**ASSIGNED TASK:**
Could you find each line of the data below that contains the word "agent" and copy those lines?

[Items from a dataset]
'''
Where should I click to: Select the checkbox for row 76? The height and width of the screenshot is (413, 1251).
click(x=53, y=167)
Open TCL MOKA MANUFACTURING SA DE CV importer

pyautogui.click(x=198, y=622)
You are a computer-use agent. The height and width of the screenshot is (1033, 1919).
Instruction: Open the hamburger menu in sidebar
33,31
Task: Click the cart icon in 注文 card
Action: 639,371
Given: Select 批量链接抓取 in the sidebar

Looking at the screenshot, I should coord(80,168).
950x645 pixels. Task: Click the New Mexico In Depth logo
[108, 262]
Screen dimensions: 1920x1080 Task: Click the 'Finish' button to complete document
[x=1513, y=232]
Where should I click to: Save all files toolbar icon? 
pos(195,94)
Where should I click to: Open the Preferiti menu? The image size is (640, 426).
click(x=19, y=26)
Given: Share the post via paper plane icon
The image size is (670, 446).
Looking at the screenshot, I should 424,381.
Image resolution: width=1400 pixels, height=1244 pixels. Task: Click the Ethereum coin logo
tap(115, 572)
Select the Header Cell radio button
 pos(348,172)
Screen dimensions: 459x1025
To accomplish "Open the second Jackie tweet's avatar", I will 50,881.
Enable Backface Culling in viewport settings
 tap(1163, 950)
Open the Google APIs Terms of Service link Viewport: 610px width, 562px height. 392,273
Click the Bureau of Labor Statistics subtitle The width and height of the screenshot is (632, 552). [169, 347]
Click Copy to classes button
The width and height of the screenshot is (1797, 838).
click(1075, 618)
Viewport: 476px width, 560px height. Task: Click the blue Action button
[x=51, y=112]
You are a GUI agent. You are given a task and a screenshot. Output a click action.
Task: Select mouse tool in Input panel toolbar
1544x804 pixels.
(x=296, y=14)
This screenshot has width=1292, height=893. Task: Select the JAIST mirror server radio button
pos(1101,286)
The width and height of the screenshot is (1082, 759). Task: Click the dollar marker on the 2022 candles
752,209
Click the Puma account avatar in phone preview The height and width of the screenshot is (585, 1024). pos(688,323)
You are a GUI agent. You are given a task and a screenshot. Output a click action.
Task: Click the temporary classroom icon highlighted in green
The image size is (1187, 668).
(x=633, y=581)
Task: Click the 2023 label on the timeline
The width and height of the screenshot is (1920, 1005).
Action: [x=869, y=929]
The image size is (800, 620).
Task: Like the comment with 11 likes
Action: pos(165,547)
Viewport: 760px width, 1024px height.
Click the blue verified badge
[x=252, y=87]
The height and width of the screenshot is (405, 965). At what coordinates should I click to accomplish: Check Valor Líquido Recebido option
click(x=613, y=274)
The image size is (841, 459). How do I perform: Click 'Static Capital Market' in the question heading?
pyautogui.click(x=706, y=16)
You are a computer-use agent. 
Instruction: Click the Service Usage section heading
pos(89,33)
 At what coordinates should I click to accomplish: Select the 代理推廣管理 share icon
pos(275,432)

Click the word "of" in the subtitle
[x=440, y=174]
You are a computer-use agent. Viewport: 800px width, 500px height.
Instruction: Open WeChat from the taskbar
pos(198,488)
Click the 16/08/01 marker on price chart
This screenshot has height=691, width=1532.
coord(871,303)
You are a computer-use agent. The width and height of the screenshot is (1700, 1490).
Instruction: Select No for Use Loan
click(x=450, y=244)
'''
**EXERCISE RESPONSE:**
You are a computer-use agent. The height and width of the screenshot is (1033, 1919).
You are a GUI agent. You are given a task and a screenshot. Output a click action.
You are a GUI agent. You are given a task and a screenshot. Output a click action.
You are a computer-use agent. 
You are a computer-use agent. Viewport: 800px width, 500px height.
You are a computer-use agent. The width and height of the screenshot is (1700, 1490).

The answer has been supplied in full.